Less 5-figure investments, more small investments, which are actually more solid, with a turnover, albeit small, but stable, and a more sustainable business model. An approach from which Italian startups could have benefited. Which, although often solid as a business, had not attracted huge investments.

The bigger the startup market is, the bigger the crash so far. The drop in funding was most pronounced in the UK, which recorded a 57% decrease between H1 2022 and H1 2023, compared to -55% in France and -44% in Germany.

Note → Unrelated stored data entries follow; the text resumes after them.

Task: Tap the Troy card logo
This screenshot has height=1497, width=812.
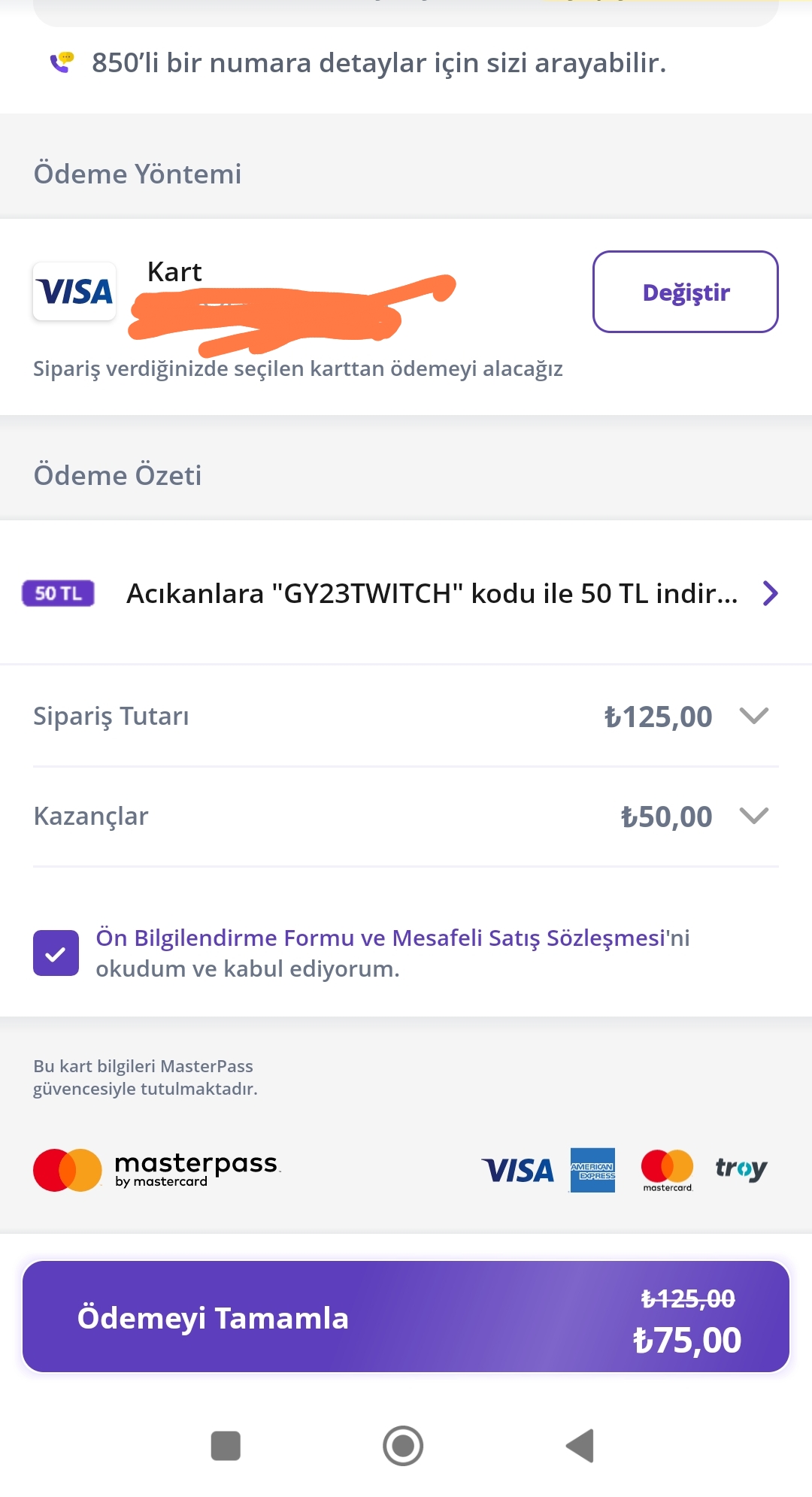Action: (x=741, y=1169)
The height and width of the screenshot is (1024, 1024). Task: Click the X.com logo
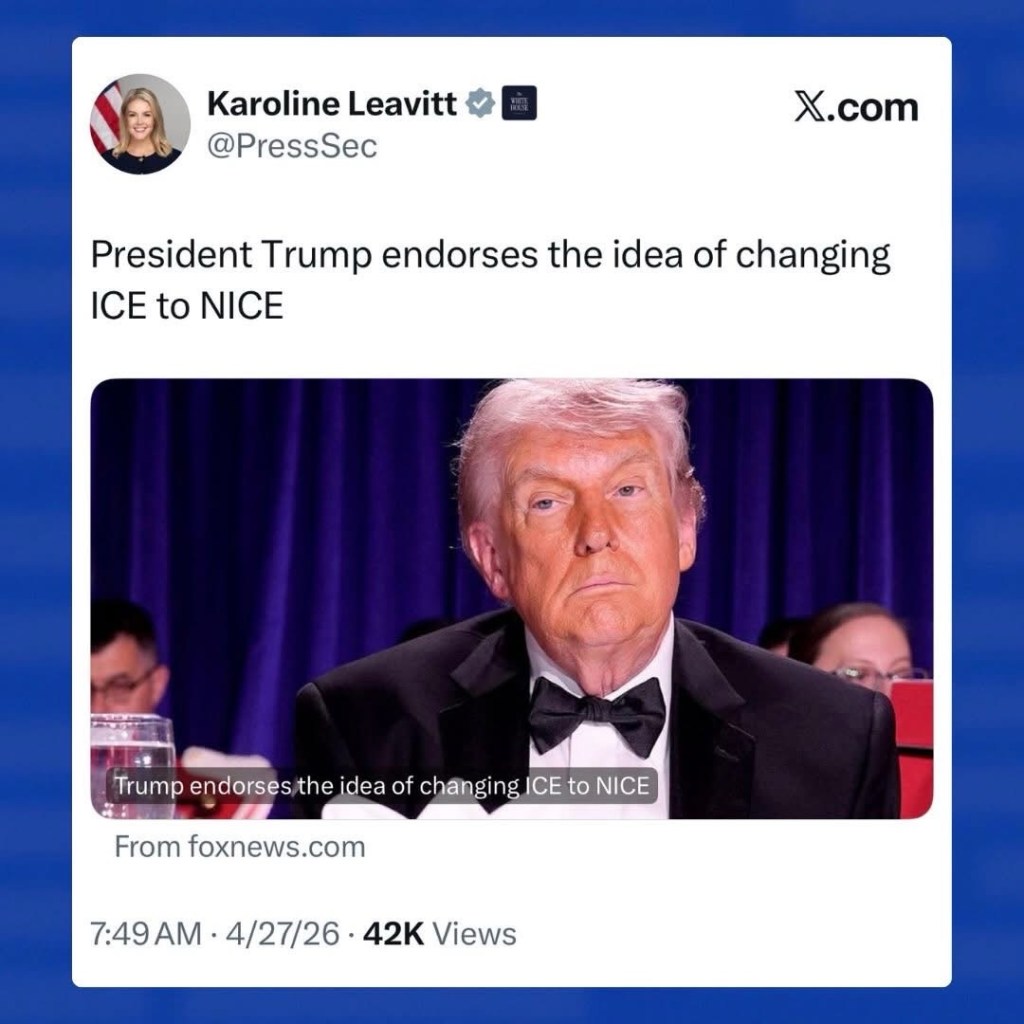(x=856, y=107)
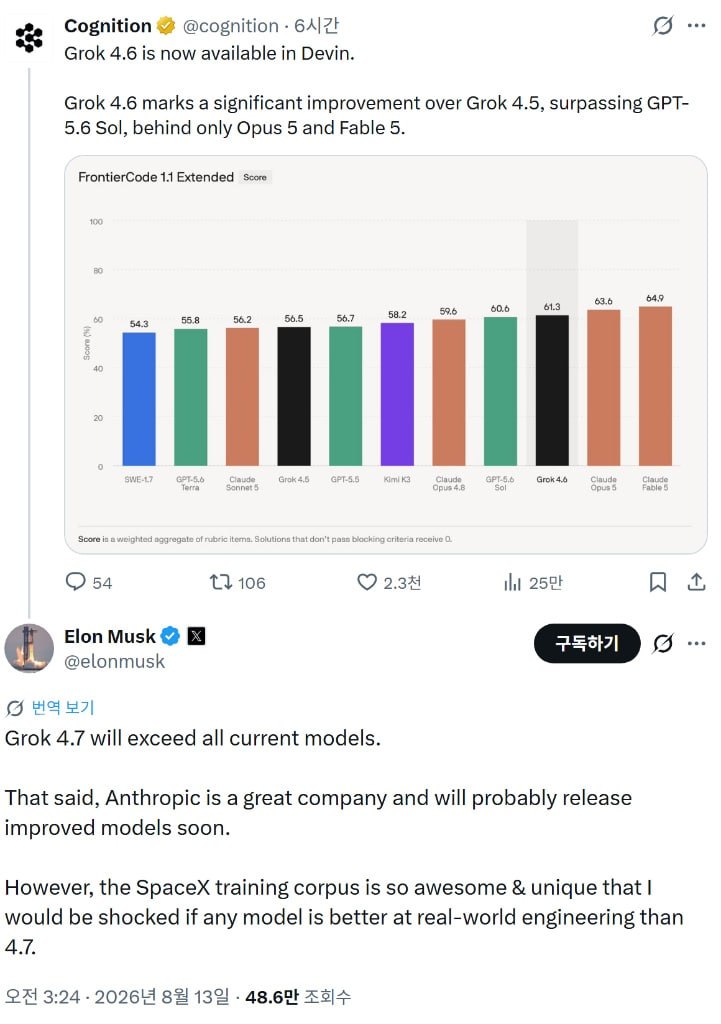Like the Cognition post with the heart
The image size is (721, 1024).
367,581
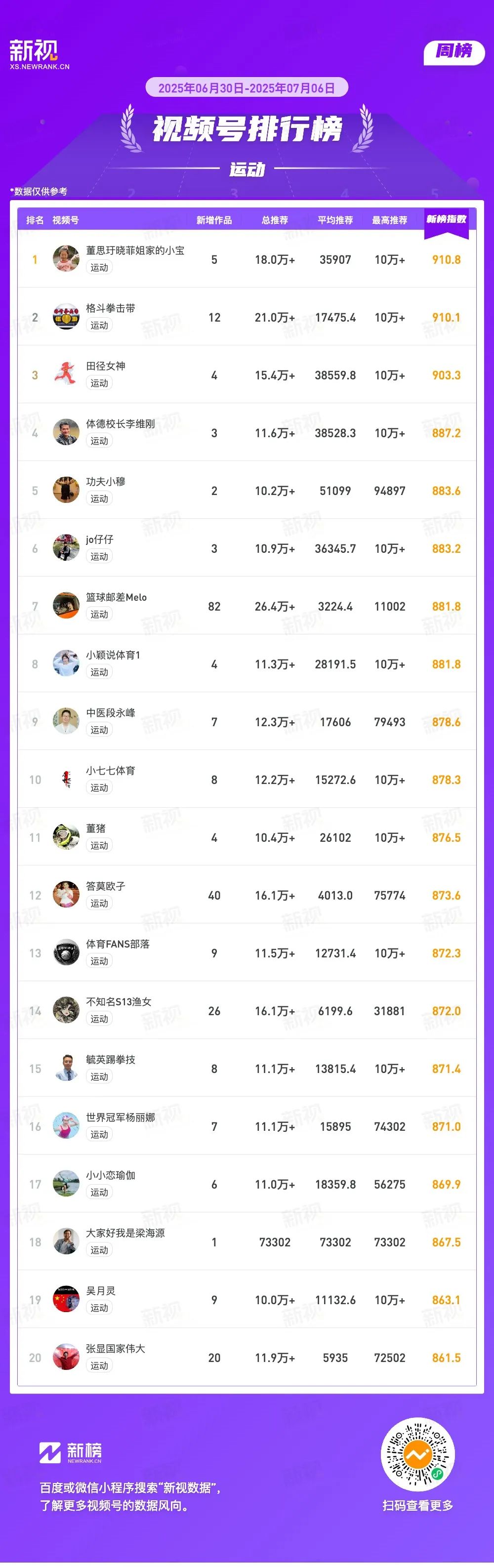Viewport: 494px width, 1568px height.
Task: Click the 新榜 logo in the footer
Action: coord(71,1453)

But the United Kingdom remains the European leader in venture capital, with an investment volume in the first half of the year of 7.4 billion dollars, compared to 4.6 billion dollars in France and 4.5 billion dollars in Germany.

Exits are down. In Europe, climate startups do better than AI

For Atomico, investments are falling, exits are also falling. The company’s report calculated that M&A activity in the first half of this year hasn’t reached even half the level recorded in all of 2022. And it would still be $156 billion short of total value. of releases in 2020.

Artificial Intelligence has become a theme. Even for investors. But for now it is still lagging behind in terms of attention to startups that deal with the environment. Atomic, in 2023 Generative AI companies received 35% of all AI funding in Europe (5%). But the climate theme is currently the third most attractive investment attraction in the European technology sector, after Fintech and software, with 18% of all funding (up from 15% in the first half of 2022).